Earlier this week, Heartland Boy and Heartland Girl went to the lawyer’s office to sign their new home loan facility agreement. This was the next step after accepting DBS’s Letter of Offer in June. Before making their way to the lawyer’s office, a key decision was made on how to split the home loan repayment expenses between the both of them. Heartland Boy believes that that decision could have a profound impact on their ability to invest in real estate in the future. Here is how he optimises his home loan repayment strategy after refinancing. But before he gets to that point, it is also important to provide the background so as to set the context right.
Heartland Boy’s Current Home Ownership Situation
1. Current 3BR BTO Is Too Small
When he and his fiance applied for a BTO back in 2014, they had chosen a smaller-sized HDB flat to increase their chances of getting a well-located HDB flat. That was the first part of the strategy and it had worked. The second part was to upgrade to a larger-sized residential property when they are allowed to. In the meantime, they will continue to work hard to improve their financial situation since a bigger house in their preferred location will be a more expensive endeavour.
2. Aspire to invest in property
Besides buying property for his own-stay, Heartland Boy also aspires to buy property for investment. Having honed his career in the real estate industry, Heartland Boy would have liked the opportunity to invest in property in the future IF his household financial circumstances permit. This follows Warren Buffett’s maxim of focusing on one’s circle of competence.
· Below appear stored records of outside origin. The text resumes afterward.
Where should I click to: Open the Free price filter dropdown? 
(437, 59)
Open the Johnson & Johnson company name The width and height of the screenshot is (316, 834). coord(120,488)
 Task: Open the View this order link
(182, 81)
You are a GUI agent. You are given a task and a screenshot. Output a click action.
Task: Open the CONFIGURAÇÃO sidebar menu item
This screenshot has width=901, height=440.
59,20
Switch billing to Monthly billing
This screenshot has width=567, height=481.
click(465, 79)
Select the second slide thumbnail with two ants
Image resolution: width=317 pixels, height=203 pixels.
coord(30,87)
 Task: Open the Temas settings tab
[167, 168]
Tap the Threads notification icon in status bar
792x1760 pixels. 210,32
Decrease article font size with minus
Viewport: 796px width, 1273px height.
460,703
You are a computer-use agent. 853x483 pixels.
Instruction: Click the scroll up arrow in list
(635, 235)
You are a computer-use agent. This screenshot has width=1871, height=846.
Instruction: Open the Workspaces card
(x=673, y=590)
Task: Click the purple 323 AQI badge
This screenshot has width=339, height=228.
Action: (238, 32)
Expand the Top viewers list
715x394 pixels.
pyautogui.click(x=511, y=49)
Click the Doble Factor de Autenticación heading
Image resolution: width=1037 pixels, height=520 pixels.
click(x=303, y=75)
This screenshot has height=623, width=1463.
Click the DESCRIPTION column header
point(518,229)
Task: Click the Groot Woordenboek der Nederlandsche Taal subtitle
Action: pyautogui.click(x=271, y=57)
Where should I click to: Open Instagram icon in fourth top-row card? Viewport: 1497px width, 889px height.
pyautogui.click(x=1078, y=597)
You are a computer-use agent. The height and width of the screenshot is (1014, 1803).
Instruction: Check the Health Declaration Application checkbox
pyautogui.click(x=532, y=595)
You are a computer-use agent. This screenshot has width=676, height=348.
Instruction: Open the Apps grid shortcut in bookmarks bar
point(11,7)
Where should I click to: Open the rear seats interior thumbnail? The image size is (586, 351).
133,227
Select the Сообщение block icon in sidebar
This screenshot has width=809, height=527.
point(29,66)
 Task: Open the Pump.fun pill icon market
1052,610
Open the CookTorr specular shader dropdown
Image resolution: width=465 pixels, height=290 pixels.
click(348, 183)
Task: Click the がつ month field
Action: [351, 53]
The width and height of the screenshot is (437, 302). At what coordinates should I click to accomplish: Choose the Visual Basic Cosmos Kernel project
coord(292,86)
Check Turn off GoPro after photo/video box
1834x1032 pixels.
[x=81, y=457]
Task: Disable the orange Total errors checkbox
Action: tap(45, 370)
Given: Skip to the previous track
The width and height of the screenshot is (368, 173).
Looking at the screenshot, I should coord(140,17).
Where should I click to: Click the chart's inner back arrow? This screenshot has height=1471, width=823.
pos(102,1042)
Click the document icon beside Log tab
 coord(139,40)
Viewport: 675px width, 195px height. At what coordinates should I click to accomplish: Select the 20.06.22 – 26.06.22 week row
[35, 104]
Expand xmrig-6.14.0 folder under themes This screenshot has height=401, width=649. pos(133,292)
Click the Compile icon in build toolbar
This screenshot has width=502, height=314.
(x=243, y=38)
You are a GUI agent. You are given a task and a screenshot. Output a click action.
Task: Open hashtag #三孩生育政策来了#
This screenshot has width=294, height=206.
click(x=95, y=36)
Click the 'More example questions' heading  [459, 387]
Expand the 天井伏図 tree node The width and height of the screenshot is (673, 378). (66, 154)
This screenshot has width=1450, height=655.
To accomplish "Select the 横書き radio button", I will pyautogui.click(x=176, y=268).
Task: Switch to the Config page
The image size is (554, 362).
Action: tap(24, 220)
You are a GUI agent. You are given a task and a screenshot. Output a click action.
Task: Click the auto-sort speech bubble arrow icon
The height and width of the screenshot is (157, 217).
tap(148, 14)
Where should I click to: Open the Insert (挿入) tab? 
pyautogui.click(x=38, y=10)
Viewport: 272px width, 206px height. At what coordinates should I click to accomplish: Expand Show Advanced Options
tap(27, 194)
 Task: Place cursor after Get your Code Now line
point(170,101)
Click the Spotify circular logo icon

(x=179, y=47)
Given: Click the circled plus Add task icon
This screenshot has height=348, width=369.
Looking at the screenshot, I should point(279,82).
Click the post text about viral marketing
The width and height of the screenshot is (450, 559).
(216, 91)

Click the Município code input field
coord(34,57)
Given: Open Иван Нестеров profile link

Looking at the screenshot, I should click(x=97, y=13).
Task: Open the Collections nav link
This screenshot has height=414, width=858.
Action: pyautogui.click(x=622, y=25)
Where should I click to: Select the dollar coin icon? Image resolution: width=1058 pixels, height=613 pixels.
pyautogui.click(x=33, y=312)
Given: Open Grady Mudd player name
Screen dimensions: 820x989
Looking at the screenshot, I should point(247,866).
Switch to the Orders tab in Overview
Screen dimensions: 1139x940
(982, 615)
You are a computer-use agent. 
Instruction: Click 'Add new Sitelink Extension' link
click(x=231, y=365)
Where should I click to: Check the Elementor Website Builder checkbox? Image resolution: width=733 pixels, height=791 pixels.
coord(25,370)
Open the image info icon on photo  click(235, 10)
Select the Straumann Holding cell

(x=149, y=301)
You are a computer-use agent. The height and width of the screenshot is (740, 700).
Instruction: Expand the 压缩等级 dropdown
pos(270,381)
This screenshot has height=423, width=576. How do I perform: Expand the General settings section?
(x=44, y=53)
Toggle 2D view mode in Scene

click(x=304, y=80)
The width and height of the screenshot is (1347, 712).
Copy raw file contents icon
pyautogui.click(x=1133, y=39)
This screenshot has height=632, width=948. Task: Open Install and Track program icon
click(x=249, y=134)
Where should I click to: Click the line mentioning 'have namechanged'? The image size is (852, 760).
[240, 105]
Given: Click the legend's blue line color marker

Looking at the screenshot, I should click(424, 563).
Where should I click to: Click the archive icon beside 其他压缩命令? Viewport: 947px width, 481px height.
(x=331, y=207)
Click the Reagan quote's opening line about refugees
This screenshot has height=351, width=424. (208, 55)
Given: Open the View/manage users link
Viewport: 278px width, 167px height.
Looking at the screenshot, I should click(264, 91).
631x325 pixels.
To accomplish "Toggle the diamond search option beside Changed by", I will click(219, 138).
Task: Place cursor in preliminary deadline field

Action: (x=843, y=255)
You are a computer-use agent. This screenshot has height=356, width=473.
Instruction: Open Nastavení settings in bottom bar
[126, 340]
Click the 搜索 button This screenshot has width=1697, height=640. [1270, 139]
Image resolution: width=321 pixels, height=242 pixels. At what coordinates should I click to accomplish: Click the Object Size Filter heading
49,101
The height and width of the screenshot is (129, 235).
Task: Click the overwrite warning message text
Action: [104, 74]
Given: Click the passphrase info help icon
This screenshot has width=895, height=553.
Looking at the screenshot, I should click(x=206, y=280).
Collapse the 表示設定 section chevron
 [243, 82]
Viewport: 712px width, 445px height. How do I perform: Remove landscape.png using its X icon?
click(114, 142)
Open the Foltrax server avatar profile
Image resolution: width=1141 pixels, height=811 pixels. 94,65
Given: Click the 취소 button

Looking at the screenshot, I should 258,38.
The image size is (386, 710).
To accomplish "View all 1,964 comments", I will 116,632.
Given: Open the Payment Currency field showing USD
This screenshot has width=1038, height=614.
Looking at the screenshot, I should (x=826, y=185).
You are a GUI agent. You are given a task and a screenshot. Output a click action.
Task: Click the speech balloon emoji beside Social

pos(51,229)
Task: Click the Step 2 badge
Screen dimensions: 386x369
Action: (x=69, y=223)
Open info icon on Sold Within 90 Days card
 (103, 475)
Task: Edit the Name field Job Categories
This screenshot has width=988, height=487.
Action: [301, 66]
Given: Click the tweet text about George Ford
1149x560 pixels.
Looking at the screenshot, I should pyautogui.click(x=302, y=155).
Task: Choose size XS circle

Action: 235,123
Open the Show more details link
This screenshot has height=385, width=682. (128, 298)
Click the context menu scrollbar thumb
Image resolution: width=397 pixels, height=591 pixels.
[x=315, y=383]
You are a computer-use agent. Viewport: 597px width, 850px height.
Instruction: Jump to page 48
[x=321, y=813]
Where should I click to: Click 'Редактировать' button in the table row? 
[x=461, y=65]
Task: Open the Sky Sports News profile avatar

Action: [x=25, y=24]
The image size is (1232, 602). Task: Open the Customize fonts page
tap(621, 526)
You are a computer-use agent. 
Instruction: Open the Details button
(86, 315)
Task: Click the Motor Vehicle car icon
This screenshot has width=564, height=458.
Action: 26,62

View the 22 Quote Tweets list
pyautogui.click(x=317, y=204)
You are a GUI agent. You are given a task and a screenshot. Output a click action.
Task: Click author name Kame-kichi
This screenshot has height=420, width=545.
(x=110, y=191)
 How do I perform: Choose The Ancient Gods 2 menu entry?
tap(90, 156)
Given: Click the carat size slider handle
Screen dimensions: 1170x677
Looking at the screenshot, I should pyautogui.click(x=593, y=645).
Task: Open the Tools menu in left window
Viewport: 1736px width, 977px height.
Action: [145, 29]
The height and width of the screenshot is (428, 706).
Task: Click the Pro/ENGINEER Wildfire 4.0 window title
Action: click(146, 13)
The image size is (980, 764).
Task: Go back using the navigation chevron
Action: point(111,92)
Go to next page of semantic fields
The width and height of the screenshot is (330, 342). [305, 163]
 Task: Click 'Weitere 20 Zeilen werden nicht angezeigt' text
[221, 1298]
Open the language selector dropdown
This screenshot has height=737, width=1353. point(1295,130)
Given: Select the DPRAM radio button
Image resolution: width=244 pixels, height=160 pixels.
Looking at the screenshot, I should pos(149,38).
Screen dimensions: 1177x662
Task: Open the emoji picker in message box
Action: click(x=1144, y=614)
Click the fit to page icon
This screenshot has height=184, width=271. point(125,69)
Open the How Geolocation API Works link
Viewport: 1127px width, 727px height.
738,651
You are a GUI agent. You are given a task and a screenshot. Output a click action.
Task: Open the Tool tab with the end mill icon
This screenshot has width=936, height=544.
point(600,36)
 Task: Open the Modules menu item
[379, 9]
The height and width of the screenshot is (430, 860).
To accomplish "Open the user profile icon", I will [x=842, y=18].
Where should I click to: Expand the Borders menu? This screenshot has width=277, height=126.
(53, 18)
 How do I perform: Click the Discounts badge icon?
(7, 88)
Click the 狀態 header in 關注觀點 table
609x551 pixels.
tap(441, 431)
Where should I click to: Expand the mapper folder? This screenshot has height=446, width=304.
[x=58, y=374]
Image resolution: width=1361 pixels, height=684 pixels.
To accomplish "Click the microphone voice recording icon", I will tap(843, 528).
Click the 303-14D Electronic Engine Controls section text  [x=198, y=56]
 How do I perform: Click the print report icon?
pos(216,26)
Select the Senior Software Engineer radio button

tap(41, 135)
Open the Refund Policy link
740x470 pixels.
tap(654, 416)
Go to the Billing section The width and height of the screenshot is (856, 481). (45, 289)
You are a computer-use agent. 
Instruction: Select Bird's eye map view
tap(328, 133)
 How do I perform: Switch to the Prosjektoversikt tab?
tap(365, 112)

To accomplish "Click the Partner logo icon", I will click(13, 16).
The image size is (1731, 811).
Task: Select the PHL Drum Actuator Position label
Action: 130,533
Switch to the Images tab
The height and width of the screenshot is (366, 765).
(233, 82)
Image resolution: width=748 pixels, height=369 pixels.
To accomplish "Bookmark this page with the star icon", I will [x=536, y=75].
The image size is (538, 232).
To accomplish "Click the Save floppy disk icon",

3. Attempt to Rectify Home Ownership Arrangement Mistake
The aforementioned points would have been extremely smooth-sailing if not for the defining mistake in his home ownership arrangement. In summary, Heartland Boy had chosen joint tenancy instead of the owner & essential occupier scheme. Such a holding manner meant that both he and his wife will be considered as existing property owners. Compared to the latter scheme, the essential occupier is NOT a home owner after serving the Minimum Occupation Period (‘MOP’). The advantage of not being an existing home owner is that Additional Buyer Stamp Duty (‘ABSD’) will not be incurred for the next home purchase. ABSD is a hefty 12% tax on the home purchase price; definitely a princely sum on a private property by any yardstick.
Even till today, he was quite anguished at the mistake that he has made. Instead of crying over spilt milk, he shall use this refinancing exercise to re-jig his property investment plan.
The Lower Income Earner to Bear Bulk Of Existing Loan
To recap, Heartland Boy had already listed the factors that he was looking for when he refinanced his HDB loan to a bank loan:
- A lower interest rate
- Waiver of penalty/commitment fee due to sale
- Maximise loan tenure
- Cash rebate to offset admin fees
However, he did not explain how they were planning to proportion the home mortgage between them. Well, after a discussion with Heartland Girl, they came to the consensus that the lower income earner between the 2 shall bear the bulk of the existing loan. The higher income earner would use this time to build up his/her CPF OA funds.
After selling their current BTO, the strategy is for the higher income earner to purchase their next property for own stay under his/her name only. In this way, the remaining partner is able to purchase the investment property (under his/her own name only) without incurring ABSD. This is probably the best and most optimal mortgage repayment strategy Heartland Boy could think of with their present financial situation. Of course, this decision is controversial and comes with its own set of financial and legal challenges.
1) More difficult to secure a higher loan quantum
With only 1 person buying the property, the bank would assess the amount of loan to dispense based on one borrower’s salary. In addition, the household would only be able to tap on 1 CPF OA source. All this points to a higher down payment, and a larger proportion in cash, being required.
When the time eventually comes and Heartland Boy’s household cannot afford a bigger house based on a single purchaser’s income, his next best alternative would be to buy the house under both their names. He would most likely set themselves up to be ready for a decoupling strategy by having 1 of them only holding 1% of the shares in the house.
2) No legal ownership
Since the lower income earner will not be named in their next marital home, he/she has no legal ownership over it. Things might still be alright when the couple’s relationship is fine and dandy. However, it also has the potential to quickly spiral into something nasty if there is a need to separate matrimonial assets in the event of a divorce.
Heartland Boy has not spent time to investigate how this can be mitigated further. However, suffice to say that it probably would involve getting a lawyer to draft some form of private contract for the married couple to execute.
At this juncture, Heartland Boy would like to reiterate again that this home loan repayment strategy to give themselves a chance for a possible shot at investing in property is clearly not meant for every couple. It requires a firm commitment and understanding from both partners. Even then, it may all come to nought if their financial circumstances down the road do not permit them to upgrade. On a lighter note, only the completion date to cross over from HDB loan remains the only remaining milestone in their home mortgage refinancing journey. Having calculated that they can potentially save $14,000 from interest expenses by switching to a bank loan, their August deadline cannot come soon enough!